▶ Saved data entries
........

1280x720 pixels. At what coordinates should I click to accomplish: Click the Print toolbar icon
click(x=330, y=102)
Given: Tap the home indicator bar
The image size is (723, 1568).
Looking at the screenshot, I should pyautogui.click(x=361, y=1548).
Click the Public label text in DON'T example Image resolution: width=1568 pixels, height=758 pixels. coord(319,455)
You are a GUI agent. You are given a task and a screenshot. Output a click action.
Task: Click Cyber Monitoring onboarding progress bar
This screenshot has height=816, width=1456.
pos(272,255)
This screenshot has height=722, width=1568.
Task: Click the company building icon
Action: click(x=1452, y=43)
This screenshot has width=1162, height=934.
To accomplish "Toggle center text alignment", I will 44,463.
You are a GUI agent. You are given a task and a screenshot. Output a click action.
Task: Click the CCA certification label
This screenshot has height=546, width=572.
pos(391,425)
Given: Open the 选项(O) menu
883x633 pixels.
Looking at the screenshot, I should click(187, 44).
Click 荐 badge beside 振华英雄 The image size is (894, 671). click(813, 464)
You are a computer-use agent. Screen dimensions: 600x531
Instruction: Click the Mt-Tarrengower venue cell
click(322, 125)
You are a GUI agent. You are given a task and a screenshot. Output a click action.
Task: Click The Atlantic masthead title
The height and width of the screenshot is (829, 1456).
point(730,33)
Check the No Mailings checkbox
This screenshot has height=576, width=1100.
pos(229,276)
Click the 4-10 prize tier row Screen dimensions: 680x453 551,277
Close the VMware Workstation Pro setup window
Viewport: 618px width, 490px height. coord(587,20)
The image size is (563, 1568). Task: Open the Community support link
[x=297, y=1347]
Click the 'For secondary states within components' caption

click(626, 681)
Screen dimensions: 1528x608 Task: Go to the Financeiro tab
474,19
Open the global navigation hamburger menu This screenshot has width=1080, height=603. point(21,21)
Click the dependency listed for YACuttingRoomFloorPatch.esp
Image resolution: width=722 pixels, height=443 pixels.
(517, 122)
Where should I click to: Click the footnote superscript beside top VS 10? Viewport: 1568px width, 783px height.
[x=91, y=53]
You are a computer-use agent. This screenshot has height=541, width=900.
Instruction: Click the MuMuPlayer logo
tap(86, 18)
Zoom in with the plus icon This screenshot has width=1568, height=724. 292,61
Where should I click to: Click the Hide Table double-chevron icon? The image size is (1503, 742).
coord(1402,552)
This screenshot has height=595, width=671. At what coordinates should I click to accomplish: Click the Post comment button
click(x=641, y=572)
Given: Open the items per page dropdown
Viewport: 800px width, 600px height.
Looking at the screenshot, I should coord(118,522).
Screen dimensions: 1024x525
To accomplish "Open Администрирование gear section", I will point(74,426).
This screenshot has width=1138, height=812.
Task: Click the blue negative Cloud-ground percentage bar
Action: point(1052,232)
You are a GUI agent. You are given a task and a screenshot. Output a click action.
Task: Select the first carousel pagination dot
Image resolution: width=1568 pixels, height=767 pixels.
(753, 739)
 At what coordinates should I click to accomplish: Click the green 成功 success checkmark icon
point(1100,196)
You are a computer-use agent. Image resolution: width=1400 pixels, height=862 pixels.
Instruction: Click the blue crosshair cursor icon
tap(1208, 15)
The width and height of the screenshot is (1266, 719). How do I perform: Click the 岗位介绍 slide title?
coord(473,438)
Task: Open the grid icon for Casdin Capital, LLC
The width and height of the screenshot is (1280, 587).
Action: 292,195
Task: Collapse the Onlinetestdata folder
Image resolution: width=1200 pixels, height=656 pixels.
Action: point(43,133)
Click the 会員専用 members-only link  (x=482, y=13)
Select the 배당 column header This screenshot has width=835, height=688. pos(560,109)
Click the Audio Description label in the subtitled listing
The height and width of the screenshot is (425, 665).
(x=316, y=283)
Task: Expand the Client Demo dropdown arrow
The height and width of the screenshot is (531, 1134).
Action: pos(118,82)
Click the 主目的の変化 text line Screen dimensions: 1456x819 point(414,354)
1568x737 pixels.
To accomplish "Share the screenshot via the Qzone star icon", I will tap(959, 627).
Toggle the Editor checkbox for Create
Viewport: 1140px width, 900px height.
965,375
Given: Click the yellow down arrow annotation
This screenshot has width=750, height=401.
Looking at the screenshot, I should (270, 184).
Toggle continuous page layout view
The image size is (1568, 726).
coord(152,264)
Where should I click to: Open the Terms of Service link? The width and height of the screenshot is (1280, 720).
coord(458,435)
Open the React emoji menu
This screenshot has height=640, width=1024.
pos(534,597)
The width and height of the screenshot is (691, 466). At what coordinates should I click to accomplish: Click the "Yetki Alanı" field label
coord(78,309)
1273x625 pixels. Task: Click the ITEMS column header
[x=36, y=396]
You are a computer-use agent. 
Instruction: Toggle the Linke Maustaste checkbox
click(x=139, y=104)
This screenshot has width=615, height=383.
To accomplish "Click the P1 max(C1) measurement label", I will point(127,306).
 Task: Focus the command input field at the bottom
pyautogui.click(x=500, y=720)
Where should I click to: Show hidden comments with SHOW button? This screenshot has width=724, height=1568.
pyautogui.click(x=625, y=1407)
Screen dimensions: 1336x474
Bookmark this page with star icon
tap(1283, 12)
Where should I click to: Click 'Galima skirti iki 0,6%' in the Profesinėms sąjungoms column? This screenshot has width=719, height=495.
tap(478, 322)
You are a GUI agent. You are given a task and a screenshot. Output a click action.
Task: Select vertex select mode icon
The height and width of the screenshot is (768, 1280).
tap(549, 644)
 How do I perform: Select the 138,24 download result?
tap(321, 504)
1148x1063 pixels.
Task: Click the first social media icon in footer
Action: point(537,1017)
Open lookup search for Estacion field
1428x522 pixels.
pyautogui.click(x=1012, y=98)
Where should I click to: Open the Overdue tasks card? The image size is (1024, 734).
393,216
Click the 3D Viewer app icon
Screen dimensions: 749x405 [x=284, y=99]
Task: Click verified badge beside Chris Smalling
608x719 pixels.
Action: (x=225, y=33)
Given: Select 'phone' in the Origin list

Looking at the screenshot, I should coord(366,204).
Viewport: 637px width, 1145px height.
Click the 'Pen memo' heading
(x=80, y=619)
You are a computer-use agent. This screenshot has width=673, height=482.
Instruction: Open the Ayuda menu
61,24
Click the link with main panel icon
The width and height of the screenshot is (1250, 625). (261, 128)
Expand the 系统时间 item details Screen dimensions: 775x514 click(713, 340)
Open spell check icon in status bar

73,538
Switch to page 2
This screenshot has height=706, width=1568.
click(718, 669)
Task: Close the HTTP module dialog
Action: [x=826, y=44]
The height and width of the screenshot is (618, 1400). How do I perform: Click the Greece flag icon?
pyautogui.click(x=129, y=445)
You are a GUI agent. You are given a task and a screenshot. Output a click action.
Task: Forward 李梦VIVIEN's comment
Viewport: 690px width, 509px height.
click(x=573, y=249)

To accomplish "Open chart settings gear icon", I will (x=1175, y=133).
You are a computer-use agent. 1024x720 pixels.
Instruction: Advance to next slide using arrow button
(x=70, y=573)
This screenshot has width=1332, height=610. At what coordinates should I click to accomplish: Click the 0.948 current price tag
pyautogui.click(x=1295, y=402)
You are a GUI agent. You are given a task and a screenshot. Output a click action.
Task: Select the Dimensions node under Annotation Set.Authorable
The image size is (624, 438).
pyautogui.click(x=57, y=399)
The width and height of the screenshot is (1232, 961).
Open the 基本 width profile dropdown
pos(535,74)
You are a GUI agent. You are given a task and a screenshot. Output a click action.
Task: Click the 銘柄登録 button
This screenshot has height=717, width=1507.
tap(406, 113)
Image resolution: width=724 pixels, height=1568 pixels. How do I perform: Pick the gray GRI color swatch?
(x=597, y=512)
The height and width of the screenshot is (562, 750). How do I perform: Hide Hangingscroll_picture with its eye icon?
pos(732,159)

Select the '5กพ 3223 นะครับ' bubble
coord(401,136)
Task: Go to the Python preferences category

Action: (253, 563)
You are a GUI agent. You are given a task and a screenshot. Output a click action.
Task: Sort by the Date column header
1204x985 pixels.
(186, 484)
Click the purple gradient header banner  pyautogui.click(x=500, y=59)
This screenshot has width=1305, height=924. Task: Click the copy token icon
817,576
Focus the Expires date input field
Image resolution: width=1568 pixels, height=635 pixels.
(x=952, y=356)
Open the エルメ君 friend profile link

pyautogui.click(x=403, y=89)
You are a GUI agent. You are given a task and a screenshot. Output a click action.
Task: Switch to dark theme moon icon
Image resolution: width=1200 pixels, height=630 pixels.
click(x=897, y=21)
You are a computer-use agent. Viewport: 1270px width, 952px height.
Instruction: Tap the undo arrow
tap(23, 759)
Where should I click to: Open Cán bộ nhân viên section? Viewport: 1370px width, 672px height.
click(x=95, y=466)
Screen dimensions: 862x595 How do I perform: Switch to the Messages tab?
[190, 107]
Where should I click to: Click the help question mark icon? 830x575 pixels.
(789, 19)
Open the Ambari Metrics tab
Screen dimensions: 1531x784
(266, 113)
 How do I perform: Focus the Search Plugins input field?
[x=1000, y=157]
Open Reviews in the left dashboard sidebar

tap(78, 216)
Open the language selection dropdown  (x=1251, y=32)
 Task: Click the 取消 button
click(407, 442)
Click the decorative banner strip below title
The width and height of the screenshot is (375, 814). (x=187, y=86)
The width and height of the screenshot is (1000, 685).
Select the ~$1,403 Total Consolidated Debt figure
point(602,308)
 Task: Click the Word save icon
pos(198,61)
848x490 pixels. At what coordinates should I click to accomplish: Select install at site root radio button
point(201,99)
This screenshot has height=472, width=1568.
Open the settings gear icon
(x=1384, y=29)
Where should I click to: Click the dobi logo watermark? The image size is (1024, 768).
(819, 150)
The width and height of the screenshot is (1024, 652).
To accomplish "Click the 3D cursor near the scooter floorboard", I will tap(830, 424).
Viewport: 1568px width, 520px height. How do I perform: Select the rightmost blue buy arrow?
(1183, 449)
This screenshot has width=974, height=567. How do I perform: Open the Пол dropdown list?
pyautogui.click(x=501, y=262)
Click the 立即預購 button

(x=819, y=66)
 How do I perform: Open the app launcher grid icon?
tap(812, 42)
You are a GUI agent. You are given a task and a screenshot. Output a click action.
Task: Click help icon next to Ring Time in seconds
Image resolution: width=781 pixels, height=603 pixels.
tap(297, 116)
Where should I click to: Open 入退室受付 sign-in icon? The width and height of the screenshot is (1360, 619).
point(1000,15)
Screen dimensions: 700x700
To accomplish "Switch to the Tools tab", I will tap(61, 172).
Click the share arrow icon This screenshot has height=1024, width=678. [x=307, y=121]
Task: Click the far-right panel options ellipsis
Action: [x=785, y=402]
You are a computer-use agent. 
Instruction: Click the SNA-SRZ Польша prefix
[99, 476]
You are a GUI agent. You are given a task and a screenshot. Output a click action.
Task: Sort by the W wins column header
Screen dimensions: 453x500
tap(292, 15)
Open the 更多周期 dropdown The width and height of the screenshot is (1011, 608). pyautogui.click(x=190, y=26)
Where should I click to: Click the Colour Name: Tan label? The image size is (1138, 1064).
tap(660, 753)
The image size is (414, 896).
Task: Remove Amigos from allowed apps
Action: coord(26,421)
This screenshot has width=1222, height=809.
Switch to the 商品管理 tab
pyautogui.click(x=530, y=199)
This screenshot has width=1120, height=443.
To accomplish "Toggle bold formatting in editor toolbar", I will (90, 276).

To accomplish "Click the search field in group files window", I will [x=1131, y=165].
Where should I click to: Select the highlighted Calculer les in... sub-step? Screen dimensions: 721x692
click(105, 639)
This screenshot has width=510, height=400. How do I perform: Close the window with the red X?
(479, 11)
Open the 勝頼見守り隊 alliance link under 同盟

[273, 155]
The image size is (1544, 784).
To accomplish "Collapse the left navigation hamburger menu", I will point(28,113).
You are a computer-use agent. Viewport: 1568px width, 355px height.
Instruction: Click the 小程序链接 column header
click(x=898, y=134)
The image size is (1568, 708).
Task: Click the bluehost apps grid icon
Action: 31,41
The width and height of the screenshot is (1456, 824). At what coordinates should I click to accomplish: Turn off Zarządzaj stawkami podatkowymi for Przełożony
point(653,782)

........

▶ Task prompt
From the records above, extract exactly and only the lines that begin at the line with "This screenshot has width=1162, height=934." and stop after the line with "Task: Click The Atlantic masthead title".

▶ Output below
This screenshot has width=1162, height=934.
To accomplish "Toggle center text alignment", I will 44,463.
You are a GUI agent. You are given a task and a screenshot. Output a click action.
Task: Click the CCA certification label
This screenshot has height=546, width=572.
pos(391,425)
Given: Open the 选项(O) menu
883x633 pixels.
Looking at the screenshot, I should click(187, 44).
Click 荐 badge beside 振华英雄 The image size is (894, 671). click(813, 464)
You are a computer-use agent. Screen dimensions: 600x531
Instruction: Click the Mt-Tarrengower venue cell
click(322, 125)
You are a GUI agent. You are given a task and a screenshot. Output a click action.
Task: Click The Atlantic masthead title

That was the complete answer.